#### Activity
Every record must be copied exactly. Leave nothing out.

======== Material provided

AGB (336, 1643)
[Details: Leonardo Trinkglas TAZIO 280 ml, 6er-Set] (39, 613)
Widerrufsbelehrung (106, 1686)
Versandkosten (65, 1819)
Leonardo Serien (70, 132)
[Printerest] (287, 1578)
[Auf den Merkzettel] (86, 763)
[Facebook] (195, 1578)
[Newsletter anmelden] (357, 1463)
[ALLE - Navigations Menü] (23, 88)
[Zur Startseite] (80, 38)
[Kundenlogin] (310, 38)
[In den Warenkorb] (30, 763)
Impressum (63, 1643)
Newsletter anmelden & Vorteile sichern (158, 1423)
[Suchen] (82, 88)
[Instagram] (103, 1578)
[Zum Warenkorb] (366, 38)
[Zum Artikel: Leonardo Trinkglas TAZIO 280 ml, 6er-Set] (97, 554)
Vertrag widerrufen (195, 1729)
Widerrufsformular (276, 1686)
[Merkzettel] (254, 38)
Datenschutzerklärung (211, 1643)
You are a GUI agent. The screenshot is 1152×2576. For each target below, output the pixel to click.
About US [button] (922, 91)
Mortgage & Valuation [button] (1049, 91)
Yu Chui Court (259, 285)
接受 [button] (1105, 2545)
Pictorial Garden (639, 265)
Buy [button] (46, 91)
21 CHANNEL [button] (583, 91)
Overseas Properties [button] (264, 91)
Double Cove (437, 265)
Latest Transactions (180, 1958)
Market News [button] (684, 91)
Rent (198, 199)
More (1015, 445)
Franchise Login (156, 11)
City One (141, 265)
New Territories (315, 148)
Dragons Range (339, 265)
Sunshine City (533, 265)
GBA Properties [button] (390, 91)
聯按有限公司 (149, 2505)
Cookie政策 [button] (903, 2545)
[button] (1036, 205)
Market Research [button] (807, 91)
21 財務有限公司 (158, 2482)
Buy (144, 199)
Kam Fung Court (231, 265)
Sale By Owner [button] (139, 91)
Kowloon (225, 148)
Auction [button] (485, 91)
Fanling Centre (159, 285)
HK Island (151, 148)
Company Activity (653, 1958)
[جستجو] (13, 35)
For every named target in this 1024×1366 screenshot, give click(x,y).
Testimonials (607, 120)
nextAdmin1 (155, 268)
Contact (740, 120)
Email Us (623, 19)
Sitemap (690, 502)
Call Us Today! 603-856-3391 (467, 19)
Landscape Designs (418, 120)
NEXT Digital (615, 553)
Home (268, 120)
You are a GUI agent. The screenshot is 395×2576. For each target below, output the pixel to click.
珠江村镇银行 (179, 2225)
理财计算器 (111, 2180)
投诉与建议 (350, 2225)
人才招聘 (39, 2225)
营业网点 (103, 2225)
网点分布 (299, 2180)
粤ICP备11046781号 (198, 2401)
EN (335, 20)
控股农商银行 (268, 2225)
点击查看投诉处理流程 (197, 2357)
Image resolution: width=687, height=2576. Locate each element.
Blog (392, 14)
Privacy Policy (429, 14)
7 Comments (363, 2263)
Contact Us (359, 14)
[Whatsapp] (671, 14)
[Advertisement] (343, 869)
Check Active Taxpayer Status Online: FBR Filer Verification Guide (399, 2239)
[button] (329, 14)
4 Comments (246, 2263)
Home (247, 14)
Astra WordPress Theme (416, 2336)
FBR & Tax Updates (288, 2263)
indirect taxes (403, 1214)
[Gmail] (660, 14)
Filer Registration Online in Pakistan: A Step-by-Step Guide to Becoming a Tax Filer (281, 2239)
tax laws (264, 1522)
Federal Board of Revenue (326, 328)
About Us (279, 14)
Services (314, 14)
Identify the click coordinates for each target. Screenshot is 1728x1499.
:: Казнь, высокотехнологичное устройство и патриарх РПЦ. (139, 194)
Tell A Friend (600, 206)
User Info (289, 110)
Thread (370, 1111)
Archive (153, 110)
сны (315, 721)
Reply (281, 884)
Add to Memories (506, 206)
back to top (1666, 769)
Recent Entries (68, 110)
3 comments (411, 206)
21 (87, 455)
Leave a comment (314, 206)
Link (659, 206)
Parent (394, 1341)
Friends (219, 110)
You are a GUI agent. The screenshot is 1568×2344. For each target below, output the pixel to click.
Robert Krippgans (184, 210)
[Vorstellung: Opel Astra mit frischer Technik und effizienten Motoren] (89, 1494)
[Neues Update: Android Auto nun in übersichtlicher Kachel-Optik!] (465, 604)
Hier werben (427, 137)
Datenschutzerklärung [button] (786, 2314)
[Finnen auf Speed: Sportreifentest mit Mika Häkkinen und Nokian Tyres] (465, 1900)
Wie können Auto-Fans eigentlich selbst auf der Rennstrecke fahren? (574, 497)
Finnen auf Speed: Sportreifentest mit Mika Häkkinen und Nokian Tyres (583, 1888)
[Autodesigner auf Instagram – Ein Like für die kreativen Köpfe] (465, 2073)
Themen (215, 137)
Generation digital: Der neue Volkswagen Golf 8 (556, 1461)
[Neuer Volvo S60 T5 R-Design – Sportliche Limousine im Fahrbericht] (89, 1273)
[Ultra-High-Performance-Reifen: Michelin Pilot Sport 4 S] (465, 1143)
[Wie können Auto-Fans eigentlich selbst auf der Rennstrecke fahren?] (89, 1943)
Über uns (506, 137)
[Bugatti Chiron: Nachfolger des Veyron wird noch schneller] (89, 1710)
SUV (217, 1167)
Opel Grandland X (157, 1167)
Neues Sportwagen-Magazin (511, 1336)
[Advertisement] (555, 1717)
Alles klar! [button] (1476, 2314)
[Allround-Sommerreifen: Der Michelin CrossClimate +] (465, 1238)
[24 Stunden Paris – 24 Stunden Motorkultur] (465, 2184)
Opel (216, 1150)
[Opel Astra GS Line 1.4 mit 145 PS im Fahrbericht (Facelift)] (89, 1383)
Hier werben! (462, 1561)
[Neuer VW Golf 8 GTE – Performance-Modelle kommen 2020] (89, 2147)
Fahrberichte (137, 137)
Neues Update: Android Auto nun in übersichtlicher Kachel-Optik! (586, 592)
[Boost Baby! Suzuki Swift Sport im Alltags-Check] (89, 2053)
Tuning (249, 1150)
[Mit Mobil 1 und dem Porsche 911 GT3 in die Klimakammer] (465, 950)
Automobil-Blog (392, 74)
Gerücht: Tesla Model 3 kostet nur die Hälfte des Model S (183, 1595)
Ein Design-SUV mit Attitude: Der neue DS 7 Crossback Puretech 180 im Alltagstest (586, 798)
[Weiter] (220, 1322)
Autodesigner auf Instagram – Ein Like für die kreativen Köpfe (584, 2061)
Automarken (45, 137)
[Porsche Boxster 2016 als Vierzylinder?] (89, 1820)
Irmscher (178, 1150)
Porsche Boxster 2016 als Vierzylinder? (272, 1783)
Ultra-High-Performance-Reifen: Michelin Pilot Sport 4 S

================

#### Expected answer
AGB (336, 1643)
[Details: Leonardo Trinkglas TAZIO 280 ml, 6er-Set] (39, 613)
Widerrufsbelehrung (106, 1686)
Versandkosten (65, 1819)
Leonardo Serien (70, 132)
[Printerest] (287, 1578)
[Auf den Merkzettel] (86, 763)
[Facebook] (195, 1578)
[Newsletter anmelden] (357, 1463)
[ALLE - Navigations Menü] (23, 88)
[Zur Startseite] (80, 38)
[Kundenlogin] (310, 38)
[In den Warenkorb] (30, 763)
Impressum (63, 1643)
Newsletter anmelden & Vorteile sichern (158, 1423)
[Suchen] (82, 88)
[Instagram] (103, 1578)
[Zum Warenkorb] (366, 38)
[Zum Artikel: Leonardo Trinkglas TAZIO 280 ml, 6er-Set] (97, 554)
Vertrag widerrufen (195, 1729)
Widerrufsformular (276, 1686)
[Merkzettel] (254, 38)
Datenschutzerklärung (211, 1643)
You are a GUI agent. The screenshot is 1152×2576. For each target below, output the pixel to click.
About US [button] (922, 91)
Mortgage & Valuation [button] (1049, 91)
Yu Chui Court (259, 285)
接受 [button] (1105, 2545)
Pictorial Garden (639, 265)
Buy [button] (46, 91)
21 CHANNEL [button] (583, 91)
Overseas Properties [button] (264, 91)
Double Cove (437, 265)
Latest Transactions (180, 1958)
Market News [button] (684, 91)
Rent (198, 199)
More (1015, 445)
Franchise Login (156, 11)
City One (141, 265)
New Territories (315, 148)
Dragons Range (339, 265)
Sunshine City (533, 265)
GBA Properties [button] (390, 91)
聯按有限公司 (149, 2505)
Cookie政策 [button] (903, 2545)
[button] (1036, 205)
Market Research [button] (807, 91)
21 財務有限公司 (158, 2482)
Buy (144, 199)
Kam Fung Court (231, 265)
Sale By Owner [button] (139, 91)
Kowloon (225, 148)
Auction [button] (485, 91)
Fanling Centre (159, 285)
HK Island (151, 148)
Company Activity (653, 1958)
[جستجو] (13, 35)
For every named target in this 1024×1366 screenshot, give click(x,y).
Testimonials (607, 120)
nextAdmin1 (155, 268)
Contact (740, 120)
Email Us (623, 19)
Sitemap (690, 502)
Call Us Today! 603-856-3391 (467, 19)
Landscape Designs (418, 120)
NEXT Digital (615, 553)
Home (268, 120)
You are a GUI agent. The screenshot is 395×2576. For each target below, output the pixel to click.
珠江村镇银行 (179, 2225)
理财计算器 (111, 2180)
投诉与建议 (350, 2225)
人才招聘 (39, 2225)
营业网点 (103, 2225)
网点分布 (299, 2180)
粤ICP备11046781号 (198, 2401)
EN (335, 20)
控股农商银行 (268, 2225)
点击查看投诉处理流程 (197, 2357)
Image resolution: width=687, height=2576. Locate each element.
Blog (392, 14)
Privacy Policy (429, 14)
7 Comments (363, 2263)
Contact Us (359, 14)
[Whatsapp] (671, 14)
[Advertisement] (343, 869)
Check Active Taxpayer Status Online: FBR Filer Verification Guide (399, 2239)
[button] (329, 14)
4 Comments (246, 2263)
Home (247, 14)
Astra WordPress Theme (416, 2336)
FBR & Tax Updates (288, 2263)
indirect taxes (403, 1214)
[Gmail] (660, 14)
Filer Registration Online in Pakistan: A Step-by-Step Guide to Becoming a Tax Filer (281, 2239)
tax laws (264, 1522)
Federal Board of Revenue (326, 328)
About Us (279, 14)
Services (314, 14)
Identify the click coordinates for each target. Screenshot is 1728x1499.
:: Казнь, высокотехнологичное устройство и патриарх РПЦ. (139, 194)
Tell A Friend (600, 206)
User Info (289, 110)
Thread (370, 1111)
Archive (153, 110)
сны (315, 721)
Reply (281, 884)
Add to Memories (506, 206)
back to top (1666, 769)
Recent Entries (68, 110)
3 comments (411, 206)
21 (87, 455)
Leave a comment (314, 206)
Link (659, 206)
Parent (394, 1341)
Friends (219, 110)
You are a GUI agent. The screenshot is 1568×2344. For each target below, output the pixel to click.
Robert Krippgans (184, 210)
[Vorstellung: Opel Astra mit frischer Technik und effizienten Motoren] (89, 1494)
[Neues Update: Android Auto nun in übersichtlicher Kachel-Optik!] (465, 604)
Hier werben (427, 137)
Datenschutzerklärung [button] (786, 2314)
[Finnen auf Speed: Sportreifentest mit Mika Häkkinen und Nokian Tyres] (465, 1900)
Wie können Auto-Fans eigentlich selbst auf der Rennstrecke fahren? (574, 497)
Finnen auf Speed: Sportreifentest mit Mika Häkkinen und Nokian Tyres (583, 1888)
[Autodesigner auf Instagram – Ein Like für die kreativen Köpfe] (465, 2073)
Themen (215, 137)
Generation digital: Der neue Volkswagen Golf 8 (556, 1461)
[Neuer Volvo S60 T5 R-Design – Sportliche Limousine im Fahrbericht] (89, 1273)
[Ultra-High-Performance-Reifen: Michelin Pilot Sport 4 S] (465, 1143)
[Wie können Auto-Fans eigentlich selbst auf der Rennstrecke fahren?] (89, 1943)
Über uns (506, 137)
[Bugatti Chiron: Nachfolger des Veyron wird noch schneller] (89, 1710)
SUV (217, 1167)
Opel Grandland X (157, 1167)
Neues Sportwagen-Magazin (511, 1336)
[Advertisement] (555, 1717)
Alles klar! [button] (1476, 2314)
[Allround-Sommerreifen: Der Michelin CrossClimate +] (465, 1238)
[24 Stunden Paris – 24 Stunden Motorkultur] (465, 2184)
Opel (216, 1150)
[Opel Astra GS Line 1.4 mit 145 PS im Fahrbericht (Facelift)] (89, 1383)
Hier werben! (462, 1561)
[Neuer VW Golf 8 GTE – Performance-Modelle kommen 2020] (89, 2147)
Fahrberichte (137, 137)
Neues Update: Android Auto nun in übersichtlicher Kachel-Optik! (586, 592)
[Boost Baby! Suzuki Swift Sport im Alltags-Check] (89, 2053)
Tuning (249, 1150)
[Mit Mobil 1 und dem Porsche 911 GT3 in die Klimakammer] (465, 950)
Automobil-Blog (392, 74)
Gerücht: Tesla Model 3 kostet nur die Hälfte des Model S (183, 1595)
Ein Design-SUV mit Attitude: Der neue DS 7 Crossback Puretech 180 im Alltagstest (586, 798)
[Weiter] (220, 1322)
Autodesigner auf Instagram – Ein Like für die kreativen Köpfe (584, 2061)
Automarken (45, 137)
[Porsche Boxster 2016 als Vierzylinder?] (89, 1820)
Irmscher (178, 1150)
Porsche Boxster 2016 als Vierzylinder? (272, 1783)
Ultra-High-Performance-Reifen: Michelin Pilot Sport 4 S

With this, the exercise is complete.